Psikes.com - Aliansi
Mahasiswa Semarang bersama Gerakan Rakyat Jawa Tengah Menggugat (Geram) kembali
lakukan aksi dengan tajuk "Adili
dan Turunkan Jokowi" di depan Gedung Balaikota, Senin (26/08/2024).
Aksi
tersebut bertujuan untuk menolak secara tegas Revisi Undang-Undang untuk
menganulir Putusan Mahkamah Konstitusi Nomor 60/PUU-XXII/2024 dan
70/PUU-XXII/2024. Tujuan lain dari aksi tersebut juga mengenai tindak
represifitas aparat kepolisian yang menangkap rekan-rekan mahasiswa dan pelajar
pada aksi jilid I di gedung DPRD Jawa Tengah pada Kamis (22/08/2024) lalu.
Pemberangkatan
aksi dimulai pukul 13.00 dengan titik kumpul awal di Lapangan Utama Kampus 3
Universitas Islam Negeri (UIN) Walisongo. Pada titik kumpul tersebut, massa
aksi dikondisikan oleh Koordinator Lapangan (Korlap) dari masing-masing
fakultas.
Dalam
perjalanan, massa aksi sempat mengitari gedung Dewan Perwakilan Rakyat Daerah
(DPRD) untuk mengelabuhi aparat sebelum menuju lokasi utama aksi yang bertempat
di gedung Balai Kota.
Aksi
demo di depan gedung Balaikota dimulai dengan penyampaian orasi oleh Korlap
Universitas Diponegoro (Undip), dilanjut dengan penyampaian orasi perlembaga
Universitas.
Untuk
membakar kembali semangat massa aksi, korlap umum aksi mengajak massa untuk
menghayati dan menyanyikan lagu Indonesia Pusaka bersama dilanjutkan pembacaan
Sumpah Mahasiswa.
Setelah
Sumpah Mahasiswa dibacakan dan diikuti oleh massa aksi, massa kemudian dibagi
menjadi dua kubu yang terbagi ke depan masing-masing pagar Balai Kota.

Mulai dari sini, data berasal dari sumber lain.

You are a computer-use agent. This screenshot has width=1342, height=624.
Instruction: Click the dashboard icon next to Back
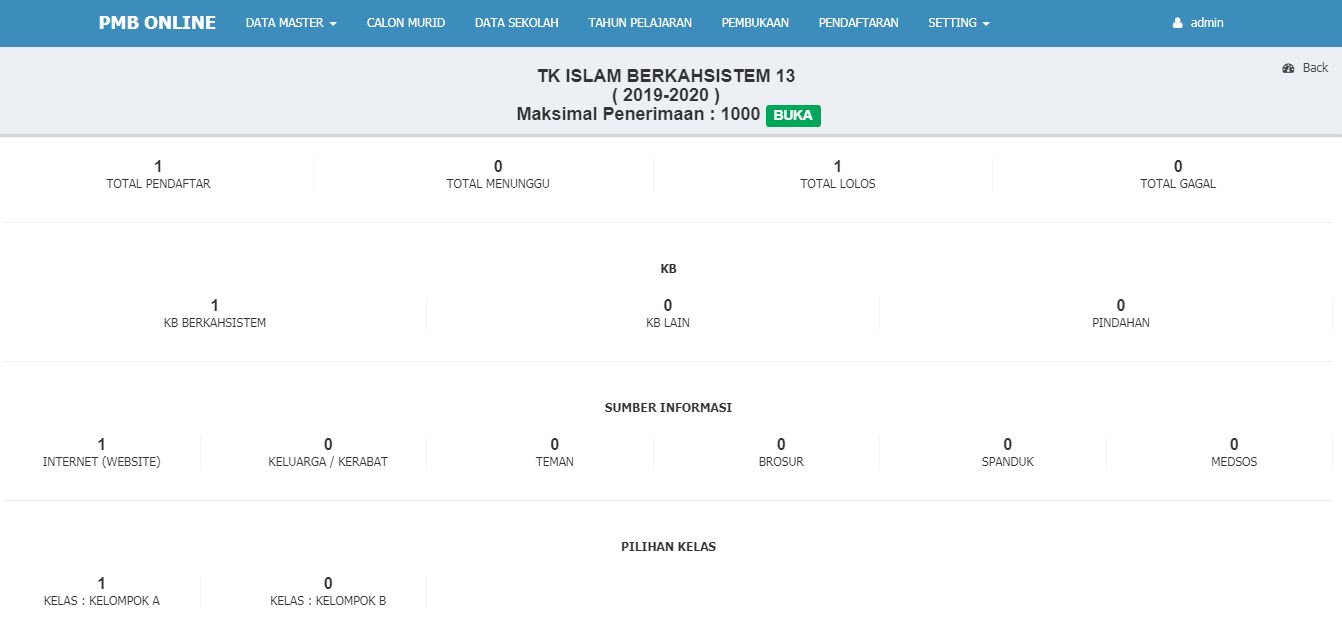pos(1288,68)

Hal
tersebut bertujuan agar massa dapat masuk ke halaman gedung balaikota untuk
menggelar sidang rakyat dengan para wakil rakyat (read: Dewan Perwakilan
Rakyat Daerah (DPRD)).
Massa
aksi beberapa kali berusaha memasuki Balai Kota dengan mendorong para aparat
kepolisian tetapi belum berhasil karena rapatnya barisan dari aparat. Atmosfer aksi
kembali memanas ketika kedatangan siswa dari Sekolah Teknik Menengah (STM) yang
ada di Semarang. Kedatangan siswa STM tersebut ditujukan untuk memasuki bagian
dalam gedung balaikota yang belum sempat terbobol sebelumnya.
Pihak
aparat dan kepolisian kemudian dengan sigap membentuk formasi siaga untuk
membubarkan massa aksi. Massa yang masih berada di luar akhirnya terlibat
bentrok dengan melempar batu dan kayu ke arah polisi.
Karena
massa yang belum dapat dikondisikan, polisi akhirnya melakukan tindak
represifitas berupa penyemprotan water
cannon dan penembakan gas air mata serta bom kejut untuk menarik mundur
massa. Tindak represif tersebut menimbulkan banyak korban berjatuhan dan
beberapa massa aksi tertangkap.
Menyisir fakta dari salah satu korban, Mahasiswa Universitas Islam Sultan Agung (UNISSULA) mengaku bahwa dirinya terluka akibat tembakan peluru karet.
“Saat
terjadi tindakan represif dari aparat dan massa melarikan diri, tiba-tiba
terdapat tembakan peluru karet yang mengenai kaki. Hal tersebut mengkibatkan
luka bakar dan saya harus mendapatkan 10 kali jahitan pada kaki,” terangnya.
“Awalnya
pertolongan pertama diberikan oleh tim medis Universitas Diponegoro, lalu saya
di bawa ke RSI sultan Agung untuk penanganan lebih lanjut. Dari situ ditemukan
beberapa serpihan tembakan yang masih menempel di kaki saya,” pungkasnya.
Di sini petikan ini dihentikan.